E-Commerce in Ehren, aber es gibt Produkte, bei denen der stationäre Einkauf eigentlich alternativlos sein sollte. Und doch schafft es der Handel vor Ort immer mehr, die Vorteile des Einzelhandels aufzuweichen. Das liegt einerseits daran, dass der Online-Handel eine enorm lernfähige Branche ist. Vor ein paar Jahren hat kaum jemand Bekleidung online gekauft, weil das Anprobieren bei T-Shirts, Schuhen und Hosen eigentlich dazu gehört. Heutzutage weiß man aber derart gut, was man tatsächlich bekommt, dass Zalando und Co. nicht ohne Grund Rekordjahr an Rekordjahr reihen (und viele Menschen einfach zu viel bestellen und das meiste zurückschicken, das ist aber ein anderes Thema).

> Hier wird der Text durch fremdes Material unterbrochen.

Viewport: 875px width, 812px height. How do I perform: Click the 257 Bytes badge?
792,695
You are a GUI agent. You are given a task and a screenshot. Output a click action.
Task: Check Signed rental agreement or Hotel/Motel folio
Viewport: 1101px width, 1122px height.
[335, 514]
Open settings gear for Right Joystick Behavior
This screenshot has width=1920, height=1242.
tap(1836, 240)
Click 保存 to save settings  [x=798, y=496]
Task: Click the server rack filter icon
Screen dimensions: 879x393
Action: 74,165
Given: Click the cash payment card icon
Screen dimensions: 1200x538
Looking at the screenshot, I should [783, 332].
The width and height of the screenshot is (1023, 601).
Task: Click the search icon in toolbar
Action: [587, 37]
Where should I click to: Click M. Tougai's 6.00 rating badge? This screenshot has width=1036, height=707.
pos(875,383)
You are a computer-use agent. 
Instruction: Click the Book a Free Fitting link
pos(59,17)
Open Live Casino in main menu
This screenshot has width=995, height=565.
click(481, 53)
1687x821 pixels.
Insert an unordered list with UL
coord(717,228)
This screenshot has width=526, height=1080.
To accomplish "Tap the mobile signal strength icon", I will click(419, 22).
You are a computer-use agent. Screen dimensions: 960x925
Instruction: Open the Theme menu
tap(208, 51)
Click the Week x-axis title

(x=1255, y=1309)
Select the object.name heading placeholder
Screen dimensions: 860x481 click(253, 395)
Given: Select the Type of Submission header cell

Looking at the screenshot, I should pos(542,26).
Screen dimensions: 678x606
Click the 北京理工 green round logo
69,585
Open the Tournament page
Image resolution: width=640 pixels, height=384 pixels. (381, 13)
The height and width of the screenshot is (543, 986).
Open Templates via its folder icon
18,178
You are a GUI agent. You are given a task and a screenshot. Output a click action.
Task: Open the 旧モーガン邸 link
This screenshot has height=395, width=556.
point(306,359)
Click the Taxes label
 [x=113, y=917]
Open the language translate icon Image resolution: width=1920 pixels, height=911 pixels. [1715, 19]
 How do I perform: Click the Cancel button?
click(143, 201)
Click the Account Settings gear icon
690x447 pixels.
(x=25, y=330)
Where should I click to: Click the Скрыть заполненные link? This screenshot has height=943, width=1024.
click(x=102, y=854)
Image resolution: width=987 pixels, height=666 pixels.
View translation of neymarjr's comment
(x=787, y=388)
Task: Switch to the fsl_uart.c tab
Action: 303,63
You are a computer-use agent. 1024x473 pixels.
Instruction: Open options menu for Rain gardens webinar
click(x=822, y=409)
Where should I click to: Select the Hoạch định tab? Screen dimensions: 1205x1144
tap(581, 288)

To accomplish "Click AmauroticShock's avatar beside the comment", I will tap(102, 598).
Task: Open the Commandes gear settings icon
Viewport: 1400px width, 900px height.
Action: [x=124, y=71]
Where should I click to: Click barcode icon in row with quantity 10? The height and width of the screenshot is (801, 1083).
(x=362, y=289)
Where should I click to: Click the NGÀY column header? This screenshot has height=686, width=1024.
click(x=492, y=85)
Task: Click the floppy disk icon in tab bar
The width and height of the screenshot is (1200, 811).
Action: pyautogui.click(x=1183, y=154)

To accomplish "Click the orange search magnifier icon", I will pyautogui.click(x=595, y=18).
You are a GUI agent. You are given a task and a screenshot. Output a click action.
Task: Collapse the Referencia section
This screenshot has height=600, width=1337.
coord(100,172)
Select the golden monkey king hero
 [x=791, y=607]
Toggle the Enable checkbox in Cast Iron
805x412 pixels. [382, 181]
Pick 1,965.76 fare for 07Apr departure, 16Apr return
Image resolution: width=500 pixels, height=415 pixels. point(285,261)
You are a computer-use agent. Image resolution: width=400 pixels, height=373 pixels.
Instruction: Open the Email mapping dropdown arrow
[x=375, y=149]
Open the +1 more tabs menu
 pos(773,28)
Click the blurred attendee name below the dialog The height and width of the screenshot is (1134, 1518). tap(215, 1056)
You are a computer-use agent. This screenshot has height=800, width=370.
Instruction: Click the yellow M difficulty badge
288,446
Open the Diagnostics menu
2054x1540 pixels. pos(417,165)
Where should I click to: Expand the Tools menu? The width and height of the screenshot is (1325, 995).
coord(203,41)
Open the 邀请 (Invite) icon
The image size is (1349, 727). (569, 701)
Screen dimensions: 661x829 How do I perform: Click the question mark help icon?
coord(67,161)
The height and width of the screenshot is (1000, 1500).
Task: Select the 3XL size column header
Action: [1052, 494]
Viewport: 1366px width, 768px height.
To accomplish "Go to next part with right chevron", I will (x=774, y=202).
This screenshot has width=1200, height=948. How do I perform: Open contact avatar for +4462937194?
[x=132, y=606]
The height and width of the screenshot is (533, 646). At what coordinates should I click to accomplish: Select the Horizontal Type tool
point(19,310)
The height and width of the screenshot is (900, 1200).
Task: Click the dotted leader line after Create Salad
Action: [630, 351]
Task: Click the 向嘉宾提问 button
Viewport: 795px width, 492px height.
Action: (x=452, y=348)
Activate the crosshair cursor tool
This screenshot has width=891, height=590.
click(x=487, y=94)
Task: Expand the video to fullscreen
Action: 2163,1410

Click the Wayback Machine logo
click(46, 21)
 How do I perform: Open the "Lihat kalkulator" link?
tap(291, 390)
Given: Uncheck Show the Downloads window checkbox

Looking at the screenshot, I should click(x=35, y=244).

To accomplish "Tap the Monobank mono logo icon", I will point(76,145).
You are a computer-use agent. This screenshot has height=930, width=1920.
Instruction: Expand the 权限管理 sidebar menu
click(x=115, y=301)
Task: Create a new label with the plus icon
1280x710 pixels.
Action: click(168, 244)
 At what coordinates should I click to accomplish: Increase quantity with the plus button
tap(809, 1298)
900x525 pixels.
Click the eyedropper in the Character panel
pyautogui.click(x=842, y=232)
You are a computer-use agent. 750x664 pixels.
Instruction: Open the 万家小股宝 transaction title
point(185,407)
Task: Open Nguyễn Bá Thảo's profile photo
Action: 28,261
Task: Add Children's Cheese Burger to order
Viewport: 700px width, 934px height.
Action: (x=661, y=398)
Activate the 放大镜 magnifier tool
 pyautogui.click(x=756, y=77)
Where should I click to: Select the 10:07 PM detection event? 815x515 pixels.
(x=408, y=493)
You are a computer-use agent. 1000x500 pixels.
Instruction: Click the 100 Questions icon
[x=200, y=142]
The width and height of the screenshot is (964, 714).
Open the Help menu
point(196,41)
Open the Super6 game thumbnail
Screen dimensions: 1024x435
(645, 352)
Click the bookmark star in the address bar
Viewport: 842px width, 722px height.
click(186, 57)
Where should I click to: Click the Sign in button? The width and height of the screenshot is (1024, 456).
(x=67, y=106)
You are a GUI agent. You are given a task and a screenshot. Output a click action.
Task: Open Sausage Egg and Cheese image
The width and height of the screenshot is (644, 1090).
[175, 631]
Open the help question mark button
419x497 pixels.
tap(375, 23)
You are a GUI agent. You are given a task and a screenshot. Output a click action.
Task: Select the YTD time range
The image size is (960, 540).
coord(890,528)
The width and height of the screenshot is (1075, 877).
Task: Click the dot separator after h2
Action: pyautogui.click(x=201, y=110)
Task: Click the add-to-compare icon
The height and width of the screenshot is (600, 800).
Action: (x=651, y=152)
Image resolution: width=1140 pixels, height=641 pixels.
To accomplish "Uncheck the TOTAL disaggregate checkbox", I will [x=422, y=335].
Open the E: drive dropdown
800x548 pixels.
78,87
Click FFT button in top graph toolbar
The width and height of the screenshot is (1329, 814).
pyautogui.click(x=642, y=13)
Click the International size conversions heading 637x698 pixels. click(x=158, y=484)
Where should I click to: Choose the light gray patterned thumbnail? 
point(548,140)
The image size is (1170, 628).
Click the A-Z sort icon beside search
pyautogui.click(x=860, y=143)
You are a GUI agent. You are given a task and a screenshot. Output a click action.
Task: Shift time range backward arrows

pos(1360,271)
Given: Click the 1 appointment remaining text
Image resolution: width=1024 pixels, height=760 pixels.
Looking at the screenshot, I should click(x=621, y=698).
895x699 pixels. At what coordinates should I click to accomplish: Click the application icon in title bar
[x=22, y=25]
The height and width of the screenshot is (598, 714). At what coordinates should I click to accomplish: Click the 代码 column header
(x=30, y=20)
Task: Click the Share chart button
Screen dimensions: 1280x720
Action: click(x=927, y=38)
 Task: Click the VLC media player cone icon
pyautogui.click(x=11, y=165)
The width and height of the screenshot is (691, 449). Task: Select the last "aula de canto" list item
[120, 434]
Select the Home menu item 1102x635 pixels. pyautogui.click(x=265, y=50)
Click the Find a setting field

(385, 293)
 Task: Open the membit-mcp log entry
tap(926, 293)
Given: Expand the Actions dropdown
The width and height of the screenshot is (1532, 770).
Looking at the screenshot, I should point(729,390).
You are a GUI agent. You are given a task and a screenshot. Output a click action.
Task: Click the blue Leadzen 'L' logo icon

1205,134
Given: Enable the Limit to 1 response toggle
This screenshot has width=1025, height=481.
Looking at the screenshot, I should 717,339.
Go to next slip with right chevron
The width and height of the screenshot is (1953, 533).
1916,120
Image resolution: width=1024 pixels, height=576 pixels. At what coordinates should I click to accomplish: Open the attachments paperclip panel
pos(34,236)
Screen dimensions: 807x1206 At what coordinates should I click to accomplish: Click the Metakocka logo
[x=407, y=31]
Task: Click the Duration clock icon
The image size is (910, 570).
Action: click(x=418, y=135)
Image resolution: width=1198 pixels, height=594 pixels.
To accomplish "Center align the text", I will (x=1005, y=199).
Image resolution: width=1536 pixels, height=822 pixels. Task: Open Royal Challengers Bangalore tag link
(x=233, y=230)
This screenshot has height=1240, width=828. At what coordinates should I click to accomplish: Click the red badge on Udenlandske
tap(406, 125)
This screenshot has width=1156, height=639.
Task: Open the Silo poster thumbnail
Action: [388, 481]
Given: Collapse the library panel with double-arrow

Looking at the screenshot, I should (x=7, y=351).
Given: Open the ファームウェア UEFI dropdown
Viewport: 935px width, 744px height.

Dem klassischen stationären Handel müsste eigentlich daran gelegen sein, die Vorteile, die ihn ausmachen, herauszustellen, zu pflegen und zu Alleinstellungsmerkmalen zu machen. Man kann Produkte ausprobieren, man kann Klamotten anprobieren, man bekommt, wenn man das möchte, eine professionelle persönliche Beratung. Geht man aber – und man musste ja nun wirklich lange genug drauf verzichten – ins Geschäft, dann muss man sich fragen, ob der Einzelhandel überhaupt auf seine Kunden angewiesen ist.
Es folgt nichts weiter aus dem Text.